Er is een vernieuwing nodig die een eind maakt aan het
misbruik van individuele dieren in de bio-industrie
en in wetenschappelijke laboratoria .
Deze vernieuwing is afhankelijk van ons als de gemachtigden
van God en de Heilige Geest, die in en door het geheel
van de schepping werkzaam is.
Delen uit het rapport van
het overleg van de Afdeling Kerk & Samenleving van
de Wereldraad van Kerken (Genève) betreffende
de omgang met dieren.
Annecy, Frankrijk
10-16 september 1988.
Oorspronkelijke titel: Liberation of Life.

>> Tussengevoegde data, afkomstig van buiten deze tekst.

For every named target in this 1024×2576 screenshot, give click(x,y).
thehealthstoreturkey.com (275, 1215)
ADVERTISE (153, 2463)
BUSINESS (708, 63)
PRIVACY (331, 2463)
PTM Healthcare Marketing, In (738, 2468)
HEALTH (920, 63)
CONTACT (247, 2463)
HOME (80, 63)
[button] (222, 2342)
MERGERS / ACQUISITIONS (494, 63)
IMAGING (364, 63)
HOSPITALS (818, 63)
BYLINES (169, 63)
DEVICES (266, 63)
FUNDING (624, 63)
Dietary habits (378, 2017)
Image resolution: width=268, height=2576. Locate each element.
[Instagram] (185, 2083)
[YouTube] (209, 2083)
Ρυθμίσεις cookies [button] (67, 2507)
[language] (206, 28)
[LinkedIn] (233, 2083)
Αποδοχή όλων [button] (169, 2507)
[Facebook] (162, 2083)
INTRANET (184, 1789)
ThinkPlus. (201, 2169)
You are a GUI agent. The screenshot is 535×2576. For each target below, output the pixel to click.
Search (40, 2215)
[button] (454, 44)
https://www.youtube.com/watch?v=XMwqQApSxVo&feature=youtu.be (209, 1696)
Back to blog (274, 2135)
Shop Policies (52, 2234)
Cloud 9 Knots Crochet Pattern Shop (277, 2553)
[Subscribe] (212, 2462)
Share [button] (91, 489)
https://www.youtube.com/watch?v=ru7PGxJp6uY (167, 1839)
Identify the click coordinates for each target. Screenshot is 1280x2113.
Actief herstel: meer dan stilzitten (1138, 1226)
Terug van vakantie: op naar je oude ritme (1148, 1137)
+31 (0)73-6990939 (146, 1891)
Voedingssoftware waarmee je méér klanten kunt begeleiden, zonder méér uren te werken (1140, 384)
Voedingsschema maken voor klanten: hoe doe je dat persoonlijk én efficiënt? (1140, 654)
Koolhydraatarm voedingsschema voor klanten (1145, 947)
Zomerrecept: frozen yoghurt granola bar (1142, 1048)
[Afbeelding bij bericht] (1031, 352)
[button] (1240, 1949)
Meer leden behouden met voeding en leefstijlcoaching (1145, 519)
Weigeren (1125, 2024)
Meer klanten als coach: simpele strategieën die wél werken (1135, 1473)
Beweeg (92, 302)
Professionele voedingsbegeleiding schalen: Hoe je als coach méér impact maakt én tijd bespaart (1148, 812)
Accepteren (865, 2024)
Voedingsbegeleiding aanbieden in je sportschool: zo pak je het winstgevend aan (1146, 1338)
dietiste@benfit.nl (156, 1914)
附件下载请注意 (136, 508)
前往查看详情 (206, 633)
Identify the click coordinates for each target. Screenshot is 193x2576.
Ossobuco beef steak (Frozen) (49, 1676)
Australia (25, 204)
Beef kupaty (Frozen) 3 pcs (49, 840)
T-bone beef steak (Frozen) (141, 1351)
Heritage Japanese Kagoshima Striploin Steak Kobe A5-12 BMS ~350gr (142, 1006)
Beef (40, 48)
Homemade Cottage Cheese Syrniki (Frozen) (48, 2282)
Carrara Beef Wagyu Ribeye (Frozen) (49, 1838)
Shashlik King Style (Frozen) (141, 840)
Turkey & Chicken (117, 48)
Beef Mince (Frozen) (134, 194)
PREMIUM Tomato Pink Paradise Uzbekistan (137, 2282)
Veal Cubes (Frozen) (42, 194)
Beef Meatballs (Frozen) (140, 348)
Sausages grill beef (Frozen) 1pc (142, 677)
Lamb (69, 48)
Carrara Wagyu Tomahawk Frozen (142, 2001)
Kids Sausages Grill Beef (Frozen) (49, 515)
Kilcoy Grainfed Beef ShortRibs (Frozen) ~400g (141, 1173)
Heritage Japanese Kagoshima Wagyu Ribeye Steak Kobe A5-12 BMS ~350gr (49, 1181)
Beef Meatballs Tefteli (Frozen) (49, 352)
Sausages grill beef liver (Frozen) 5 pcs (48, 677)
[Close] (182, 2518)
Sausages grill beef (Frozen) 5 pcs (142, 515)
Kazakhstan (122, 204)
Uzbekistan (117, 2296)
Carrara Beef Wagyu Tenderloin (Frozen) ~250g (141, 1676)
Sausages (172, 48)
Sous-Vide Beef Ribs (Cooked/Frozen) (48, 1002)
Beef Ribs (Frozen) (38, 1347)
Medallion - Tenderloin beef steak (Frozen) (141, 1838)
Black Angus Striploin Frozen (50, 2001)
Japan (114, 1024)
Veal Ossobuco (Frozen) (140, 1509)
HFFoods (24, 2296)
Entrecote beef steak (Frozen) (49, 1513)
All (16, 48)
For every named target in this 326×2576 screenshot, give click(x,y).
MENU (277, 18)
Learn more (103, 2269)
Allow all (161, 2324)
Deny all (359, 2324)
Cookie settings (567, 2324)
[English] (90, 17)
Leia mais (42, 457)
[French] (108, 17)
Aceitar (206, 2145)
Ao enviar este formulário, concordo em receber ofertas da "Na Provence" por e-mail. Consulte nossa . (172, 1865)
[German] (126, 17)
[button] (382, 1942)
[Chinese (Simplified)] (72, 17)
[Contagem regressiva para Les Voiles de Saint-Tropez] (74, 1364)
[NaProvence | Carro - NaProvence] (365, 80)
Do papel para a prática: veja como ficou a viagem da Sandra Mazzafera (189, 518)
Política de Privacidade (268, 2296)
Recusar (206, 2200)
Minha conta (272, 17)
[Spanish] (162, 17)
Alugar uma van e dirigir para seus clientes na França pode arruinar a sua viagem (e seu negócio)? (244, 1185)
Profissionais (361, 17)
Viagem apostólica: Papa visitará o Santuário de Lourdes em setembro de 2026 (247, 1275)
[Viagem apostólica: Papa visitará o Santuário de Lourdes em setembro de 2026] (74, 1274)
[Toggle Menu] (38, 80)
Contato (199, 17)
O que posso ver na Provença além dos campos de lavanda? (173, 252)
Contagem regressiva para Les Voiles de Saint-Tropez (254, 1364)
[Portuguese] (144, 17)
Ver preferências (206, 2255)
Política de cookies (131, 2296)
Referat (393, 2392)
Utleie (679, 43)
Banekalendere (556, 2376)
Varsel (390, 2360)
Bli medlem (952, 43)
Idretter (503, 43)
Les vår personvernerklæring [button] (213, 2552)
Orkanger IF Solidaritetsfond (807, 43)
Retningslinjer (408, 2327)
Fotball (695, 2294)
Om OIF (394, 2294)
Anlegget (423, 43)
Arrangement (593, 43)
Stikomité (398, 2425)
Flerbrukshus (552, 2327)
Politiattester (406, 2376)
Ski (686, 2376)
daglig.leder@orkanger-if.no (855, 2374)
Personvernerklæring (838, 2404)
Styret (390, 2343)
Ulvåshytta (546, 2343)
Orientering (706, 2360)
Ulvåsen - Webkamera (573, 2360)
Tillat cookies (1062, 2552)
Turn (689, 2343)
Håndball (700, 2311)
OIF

Vertaald en uitgegeven door Rechten
voor al wat leeft.
Inderdaad, het leven in al zijn vormen schreeuwt
om bevrijding, om vrijheid. Mensen over de gehele wereld
vechten om te worden bevrijd van het leed der onderdrukking,
veroorzaakt door armoede, geslacht, ras, ongunstige omstandigheden
en vele andere oorzaken. Deze bevrijding dient zich ook
uit te breiden tot de dieren, de planten en de aarde zelf,
die al het leven onderhoudt. Zo is "de bevrijding
van het leven", dat het thema is van dit rapport,
een wereldwijd pleidooi voor vrede en gerechtigheid voor
alle schepselen, die wij mensen nodig hebben voor ons
bestaan, maar die, wat van even groot belang is, waardevol
zijn in en voor zichzelf en voor God.
Als antwoord op de massale vernietiging
van alle levensvormen is een theologie nodig die dienstbaar
is aan de bevrijding van het leven. Een dergelijke theologie
zal een inzicht in de schepping moeten geven, dat uitstijgt
boven het arrogante antropocentrisme en dat respect bevordert
voor levensgemeenschappen in hun diversiteit en hun verbondenheid
met God. Bovendien moet de theologie die we nodig hebben
zich openstellen voor allerlei stemmen, van degenen die
al gehoord zijn, en in het bijzonder ook van degenen die
nog niet gehoord zijn.
Tot slot, misschien tegenstrijdig,
belooft deze nieuwe theologische visie diegenen te bevrijden
die, vaak onbewust, zich schuldig maken aan onderdrukking.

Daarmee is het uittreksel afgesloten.